====== SOURCE EXTRACT
PHOTO: Andrew Scot Bolsinger/Trice Edney News Wire


(TriceEdneyWire.com) - Antonio Yarbough spent the first two days of freedom largely at a loss for words. But the three words he said quietly over the phone in the hours immediately following his exoneration for the 1992 murder of his mother, his sister and a family friend, spoke volumes about the man’s character and faith.

“God is just,” he said.

“Just” is the root of the word of justice, which arrived for 39-year-old Yarbough 22 years late on Feb. 6. That’s when a Brooklyn Supreme Court Justice found Yarbough and his co-defendant, Sharrif Wilson, 37, innocent.

Once freed and the injustice reversed, Yarbough was repeatedly asked how it felt. Leaving the courtroom the first day; then facing TV cameras the next day, he remained pretty much at a loss for words.

By the third day he still struggled to grasp the changes in his life. But, it was the first day he said he could relax, hanging out with his closest friend, Eric Barden.

“I’m just trying to figure it all out. I was 17 when this happened. Everything is so big out here,” Yarbough said. “I’m still finding my bearings, you know what I’m saying? I didn’t think about it until I got out. I have no place to stay. I have no bank account. It’s extremely weird.”

“But I got him,” Barden said, who helped Yarbough find a temporary place to stay with his own family.

While bitterness at the injustice would be normal, Yarbough has steadfastly clung to his faith over the last several years through the emotional ups and downs of hope rising and falling and the courts dragging on despite significant evidence that pointed to both men’s innocence.

In September, Yarbough wrote a few friends that he hoped he’d be released any day, admitting fear that he had nowhere to go. As Christmas approached another trial date loomed. Another missed opportunity passed. Yarbough spent another Christmas in Attica. He wrote friends about a Jan. 7 hearing, asking for prayers.

“God is good,” he wrote.

The court again refused his release.  Then finally, the day of justice arrived.

“Tony is a great client because he is honest with me and communicative and was always realistic despite horrendous circumstances,” defense attorney Zachary Margulis-Ohnuma said in an interview following the court decision.

An era under scrutiny

Police conduct in Brooklyn during the precise time of Yarbough and Wilson’s conviction has come under intense scrutiny in the past year. Yarbough is not the first to win long-awaited freedom. In March 2013, David Ranta, 58, was freed after serving 22 years for a murder he steadfastly claimed he did not commit.
============
====== DATASET EXTRACT
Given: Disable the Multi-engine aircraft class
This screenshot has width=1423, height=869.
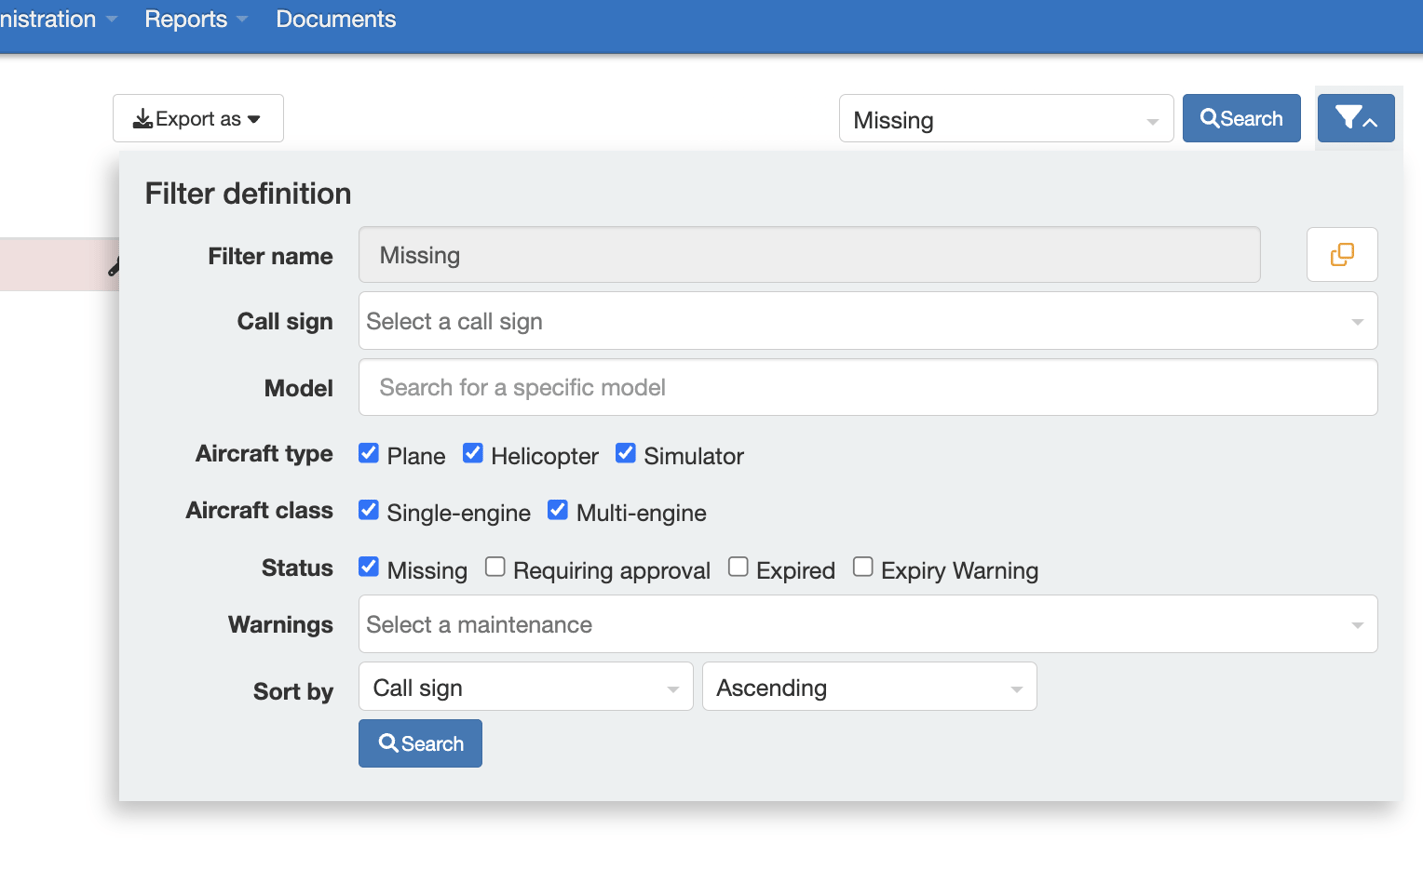Looking at the screenshot, I should (x=558, y=509).
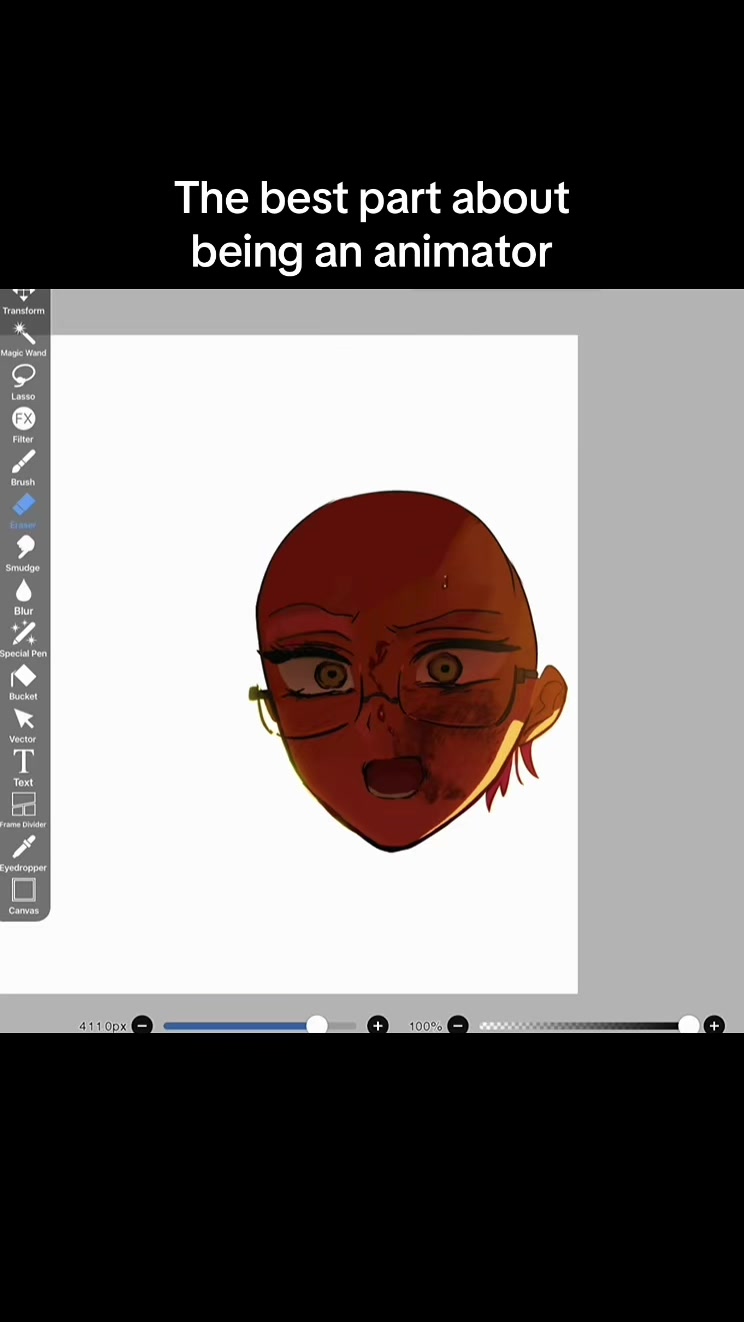Lower opacity with the minus button

pos(457,1025)
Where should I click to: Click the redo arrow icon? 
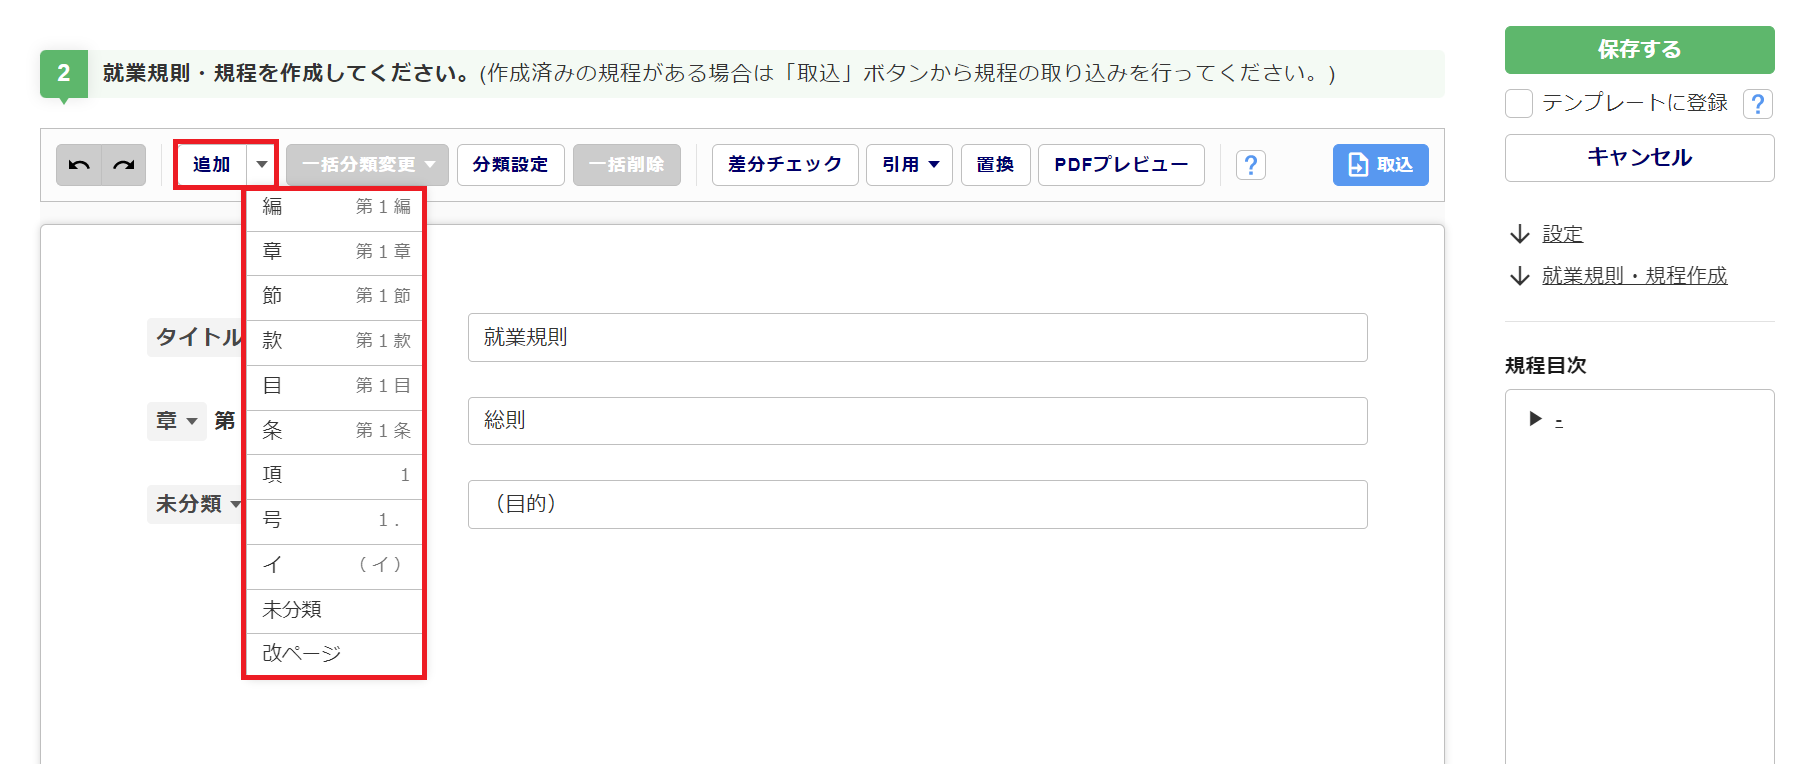124,165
============
Carry on the news story about Antonio Yarbough's exoneration, starting right after its last sentence.

## RESPONSE TO THIS TASK:
In May the Brooklyn district attorney’s office ordered a review of more than 50 murder cases, all assigned to retired Det. Louis Scarcella. By reopening the case court officials recognized the growing suspicion of the detective’s tactics during the time of the 1980s and 1990s when Scarcella was a celebrated homicide detective. But as Yarbough’s case shows, spurious convictions were rampant in the department and went far beyond one rogue detective.

Yarbough and Wilson had been unjustly convicted when they were teens, caught in the grist of a police machine with a reputation of acting with impunity. Exactly how many innocent people remain unjustly incarcerated is unclear. The investigation continues.

On June 18, 1992 Yarbough, then 18, and Wilson went to the West Village in Manhattan. They returned home to Coney Island in the morning. Yarbough entered his house and saw a grisly murder scene. All three victims had been stabbed multiple times and strangled with an electrical cord. Yarbough said he ran screaming from the house yelling, “They’re all dead.”

He found his uncle. Together they called the police.

The conviction of Yarbough, who had no criminal record, was based entirely on the forced confession of the then 15-year-old Wilson, a confession Wilson later recanted in writing.

“Right now I don’t know where to start. Cuz I’m confused. Let me clear your mind. We are innocent. We never did anything,” Wilson wrote in 2005, recanting his testimony against Yarbough. “Yes I did turn state’s evidence on (Yarbough) not to hurt him. But for one I was 15 years old and scared… My lawyer kept telling me that if I didn’t do (it), Tony would do it for me.”

The officers sought no other suspects or no other clues. They hammered the teens for a confession.

“They solved a triple murder in one day,” Yarbough said, reflecting back. “They didn’t have a motive. They still can’t say why they only wanted us.”

“I was tired as was Tony. The police told me that if I said Tony did it they would let me go. Stupid me, I said OK,” Wilson wrote.

Yarbough’s first trial ended in a mistrial. The second trial he lost after Wilson’s taped confession was shown.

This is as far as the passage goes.